In Japan ist die Psychologie (心理学) ein Studiengebiet, das noch stark von Religion und orientalischer Philosophie beeinflusst wird. Da es ein Land ist, in dem die Bevölkerung nicht so sehr den Brauch hat, traditionelle und im Westen anerkannte Psychotherapien (wie Psychoanalyse, kognitive Therapie, ACP usw.) zu besuchen, enden die Japaner damit, ihre Frustrationen und psychischen Probleme mit anderen Werkzeugen zu bewältigen.

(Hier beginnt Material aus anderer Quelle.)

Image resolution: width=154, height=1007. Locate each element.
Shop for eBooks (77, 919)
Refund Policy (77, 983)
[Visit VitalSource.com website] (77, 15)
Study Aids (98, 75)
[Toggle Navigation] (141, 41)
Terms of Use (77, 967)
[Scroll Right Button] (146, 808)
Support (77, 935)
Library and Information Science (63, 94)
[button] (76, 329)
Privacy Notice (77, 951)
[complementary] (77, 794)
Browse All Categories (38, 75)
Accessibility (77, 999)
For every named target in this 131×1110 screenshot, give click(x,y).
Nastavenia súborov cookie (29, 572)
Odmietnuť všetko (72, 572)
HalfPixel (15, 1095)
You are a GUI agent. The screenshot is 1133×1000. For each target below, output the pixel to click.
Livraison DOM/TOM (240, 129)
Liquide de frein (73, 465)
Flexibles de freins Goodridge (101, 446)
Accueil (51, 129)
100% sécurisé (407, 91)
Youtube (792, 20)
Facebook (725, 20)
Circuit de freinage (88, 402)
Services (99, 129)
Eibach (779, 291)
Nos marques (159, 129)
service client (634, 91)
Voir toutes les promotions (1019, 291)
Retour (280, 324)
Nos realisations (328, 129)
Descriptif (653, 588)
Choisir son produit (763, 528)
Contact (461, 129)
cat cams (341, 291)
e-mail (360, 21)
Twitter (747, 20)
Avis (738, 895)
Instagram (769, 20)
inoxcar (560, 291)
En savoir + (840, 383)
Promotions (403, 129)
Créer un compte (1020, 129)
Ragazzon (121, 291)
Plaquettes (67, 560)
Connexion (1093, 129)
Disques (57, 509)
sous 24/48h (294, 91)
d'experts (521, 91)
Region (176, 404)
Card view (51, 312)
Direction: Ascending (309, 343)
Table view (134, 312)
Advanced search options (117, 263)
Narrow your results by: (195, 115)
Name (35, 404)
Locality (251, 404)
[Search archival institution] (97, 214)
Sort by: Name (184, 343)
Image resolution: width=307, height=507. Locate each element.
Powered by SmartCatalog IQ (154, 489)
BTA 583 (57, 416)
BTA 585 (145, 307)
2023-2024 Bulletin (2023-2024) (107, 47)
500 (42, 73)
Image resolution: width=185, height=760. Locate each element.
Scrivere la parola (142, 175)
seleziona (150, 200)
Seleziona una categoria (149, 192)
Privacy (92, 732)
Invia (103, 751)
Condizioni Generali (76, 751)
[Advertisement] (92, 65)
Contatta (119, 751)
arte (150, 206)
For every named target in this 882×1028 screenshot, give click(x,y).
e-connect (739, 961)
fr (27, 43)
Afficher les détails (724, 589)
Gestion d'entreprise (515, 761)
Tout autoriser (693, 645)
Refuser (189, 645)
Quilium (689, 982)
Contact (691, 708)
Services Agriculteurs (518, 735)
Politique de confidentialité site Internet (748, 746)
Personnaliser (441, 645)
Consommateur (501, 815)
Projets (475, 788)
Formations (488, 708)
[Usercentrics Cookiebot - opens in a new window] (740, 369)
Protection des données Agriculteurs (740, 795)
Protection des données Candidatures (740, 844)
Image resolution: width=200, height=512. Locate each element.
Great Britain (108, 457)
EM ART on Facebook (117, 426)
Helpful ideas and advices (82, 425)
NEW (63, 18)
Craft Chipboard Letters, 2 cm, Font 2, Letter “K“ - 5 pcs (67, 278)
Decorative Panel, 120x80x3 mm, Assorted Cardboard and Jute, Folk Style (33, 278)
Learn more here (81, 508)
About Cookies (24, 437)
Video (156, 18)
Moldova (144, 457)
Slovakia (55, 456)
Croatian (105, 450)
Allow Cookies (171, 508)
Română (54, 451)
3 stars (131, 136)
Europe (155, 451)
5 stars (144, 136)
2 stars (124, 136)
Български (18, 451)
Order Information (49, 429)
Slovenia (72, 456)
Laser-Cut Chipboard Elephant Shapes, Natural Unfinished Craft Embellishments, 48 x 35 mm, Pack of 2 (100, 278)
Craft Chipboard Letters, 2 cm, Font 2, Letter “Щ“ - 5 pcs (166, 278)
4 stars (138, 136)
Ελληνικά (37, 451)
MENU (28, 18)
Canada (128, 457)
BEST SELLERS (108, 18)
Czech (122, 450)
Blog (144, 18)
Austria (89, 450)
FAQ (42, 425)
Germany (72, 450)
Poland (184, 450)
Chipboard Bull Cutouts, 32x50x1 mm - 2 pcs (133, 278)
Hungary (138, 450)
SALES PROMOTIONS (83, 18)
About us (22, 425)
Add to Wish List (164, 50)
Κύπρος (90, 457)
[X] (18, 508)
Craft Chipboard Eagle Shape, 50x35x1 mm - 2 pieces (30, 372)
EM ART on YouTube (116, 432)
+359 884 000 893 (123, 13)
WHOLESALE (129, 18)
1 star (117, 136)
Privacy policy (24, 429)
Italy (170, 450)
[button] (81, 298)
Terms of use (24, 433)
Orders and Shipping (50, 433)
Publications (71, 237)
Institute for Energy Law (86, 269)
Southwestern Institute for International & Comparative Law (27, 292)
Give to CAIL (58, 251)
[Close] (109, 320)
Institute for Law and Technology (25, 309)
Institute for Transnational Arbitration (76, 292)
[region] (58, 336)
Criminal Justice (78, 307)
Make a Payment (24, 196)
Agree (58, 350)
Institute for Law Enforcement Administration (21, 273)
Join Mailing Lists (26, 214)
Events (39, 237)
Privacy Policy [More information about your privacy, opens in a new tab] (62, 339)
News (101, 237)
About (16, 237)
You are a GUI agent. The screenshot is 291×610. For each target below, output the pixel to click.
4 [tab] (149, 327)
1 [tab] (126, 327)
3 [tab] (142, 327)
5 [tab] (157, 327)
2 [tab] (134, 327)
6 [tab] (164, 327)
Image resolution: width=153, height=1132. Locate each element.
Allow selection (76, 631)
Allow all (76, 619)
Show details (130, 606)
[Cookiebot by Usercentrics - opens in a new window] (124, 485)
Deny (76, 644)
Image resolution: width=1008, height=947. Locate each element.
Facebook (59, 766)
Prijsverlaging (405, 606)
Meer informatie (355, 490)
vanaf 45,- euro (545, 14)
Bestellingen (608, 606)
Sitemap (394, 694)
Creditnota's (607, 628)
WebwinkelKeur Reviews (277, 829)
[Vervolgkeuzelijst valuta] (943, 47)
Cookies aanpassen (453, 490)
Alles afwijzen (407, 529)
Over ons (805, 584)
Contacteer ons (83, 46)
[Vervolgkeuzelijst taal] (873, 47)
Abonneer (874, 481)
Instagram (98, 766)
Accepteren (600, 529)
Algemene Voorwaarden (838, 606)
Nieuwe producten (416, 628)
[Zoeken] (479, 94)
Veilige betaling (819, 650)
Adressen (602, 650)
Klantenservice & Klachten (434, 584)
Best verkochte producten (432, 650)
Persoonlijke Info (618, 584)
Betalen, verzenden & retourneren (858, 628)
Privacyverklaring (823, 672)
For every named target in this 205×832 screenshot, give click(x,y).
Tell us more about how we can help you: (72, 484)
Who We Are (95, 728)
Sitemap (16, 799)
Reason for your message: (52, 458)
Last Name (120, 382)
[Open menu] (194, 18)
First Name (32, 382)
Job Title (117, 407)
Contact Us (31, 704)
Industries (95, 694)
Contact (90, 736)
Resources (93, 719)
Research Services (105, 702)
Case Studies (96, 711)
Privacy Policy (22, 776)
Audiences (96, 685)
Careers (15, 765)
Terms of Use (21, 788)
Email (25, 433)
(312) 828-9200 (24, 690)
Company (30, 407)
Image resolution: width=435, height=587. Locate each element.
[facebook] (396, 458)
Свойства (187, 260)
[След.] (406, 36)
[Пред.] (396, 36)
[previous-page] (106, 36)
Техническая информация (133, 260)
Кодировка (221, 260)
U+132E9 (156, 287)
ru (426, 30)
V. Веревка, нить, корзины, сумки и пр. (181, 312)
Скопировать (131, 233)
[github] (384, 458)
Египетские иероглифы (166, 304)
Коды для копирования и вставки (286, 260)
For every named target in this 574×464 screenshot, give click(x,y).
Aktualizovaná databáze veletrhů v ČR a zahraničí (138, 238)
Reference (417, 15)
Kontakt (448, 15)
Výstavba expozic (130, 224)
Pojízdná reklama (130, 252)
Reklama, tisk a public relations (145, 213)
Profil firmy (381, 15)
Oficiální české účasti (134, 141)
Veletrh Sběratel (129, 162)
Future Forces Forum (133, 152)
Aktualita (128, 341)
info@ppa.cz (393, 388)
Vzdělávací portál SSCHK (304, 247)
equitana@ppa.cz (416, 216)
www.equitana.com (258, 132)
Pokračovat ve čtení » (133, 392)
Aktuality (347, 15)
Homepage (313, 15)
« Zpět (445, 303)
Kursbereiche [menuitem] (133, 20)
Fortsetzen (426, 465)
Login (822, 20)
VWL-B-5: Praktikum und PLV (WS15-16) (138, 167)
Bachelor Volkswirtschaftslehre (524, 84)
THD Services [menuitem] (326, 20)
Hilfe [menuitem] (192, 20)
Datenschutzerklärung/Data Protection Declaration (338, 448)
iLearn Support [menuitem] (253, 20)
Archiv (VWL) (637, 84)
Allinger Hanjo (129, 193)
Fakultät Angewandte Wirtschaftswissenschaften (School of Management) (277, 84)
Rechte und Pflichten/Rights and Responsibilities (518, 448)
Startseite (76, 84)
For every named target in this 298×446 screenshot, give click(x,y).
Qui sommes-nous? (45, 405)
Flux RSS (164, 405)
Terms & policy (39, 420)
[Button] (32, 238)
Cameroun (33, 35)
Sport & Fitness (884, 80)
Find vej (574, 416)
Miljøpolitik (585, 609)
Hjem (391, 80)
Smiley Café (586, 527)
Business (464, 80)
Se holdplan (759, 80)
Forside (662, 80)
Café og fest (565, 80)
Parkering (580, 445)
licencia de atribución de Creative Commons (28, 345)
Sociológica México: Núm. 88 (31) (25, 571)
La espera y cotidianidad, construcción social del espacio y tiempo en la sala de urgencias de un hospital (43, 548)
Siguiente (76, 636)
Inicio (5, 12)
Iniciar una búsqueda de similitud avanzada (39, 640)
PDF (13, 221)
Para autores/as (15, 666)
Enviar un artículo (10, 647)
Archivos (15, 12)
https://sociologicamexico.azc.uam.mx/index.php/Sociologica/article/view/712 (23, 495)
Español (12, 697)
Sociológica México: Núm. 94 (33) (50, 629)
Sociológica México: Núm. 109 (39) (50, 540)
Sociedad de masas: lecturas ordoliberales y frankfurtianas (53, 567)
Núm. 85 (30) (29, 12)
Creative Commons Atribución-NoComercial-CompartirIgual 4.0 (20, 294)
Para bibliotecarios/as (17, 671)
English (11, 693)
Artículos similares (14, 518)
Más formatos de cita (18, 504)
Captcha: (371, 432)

In diesem Artikel werden wir einige wichtige japanische Psychologen (und Psychiater) in diesem Bereich sehen, die international gewisse Bekanntheit erlangt haben. Außerdem werden wir sehen, wie die japanische Psychologie Einflüsse von der chinesischen Philosophie, vom Zen-Buddhismus und von der Logotherapie erhalten hat.

Kimura Bin: Phänomenologie und Schizophrenie

Kimura Bin (1931–) ist ein sehr beliebter japanischer Psychiater innerhalb des psychologischen und philosophischen Ansatzes, der als Phänomenologie bekannt ist. Seine Werke hatten weltweit großen Einfluss. In Brasilien, obwohl er unter den Phänomenologen ein recht bekannter Denker ist, wurde sein Werk nicht in großen Mengen übersetzt, da es schwierig ist, die japanischen Begriffe (viele sogar unübersetzbar) zu übersetzen oder die Texte treu anzupassen.

In seinem Werk lassen sich unzählige Einflüsse der traditionellen Kyōto-Schule identifizieren. Das Konzept von 間 (あいだ; was Zwischen, Intervall bedeutet) ist ein sehr interessantes Konzept, das von Kimura ausgearbeitet wurde und besagt, dass der Raum und die Person in einem Intervall eingefügt sind, oder mit anderen Worten, in einer Erfahrung zwischen zwei Personen.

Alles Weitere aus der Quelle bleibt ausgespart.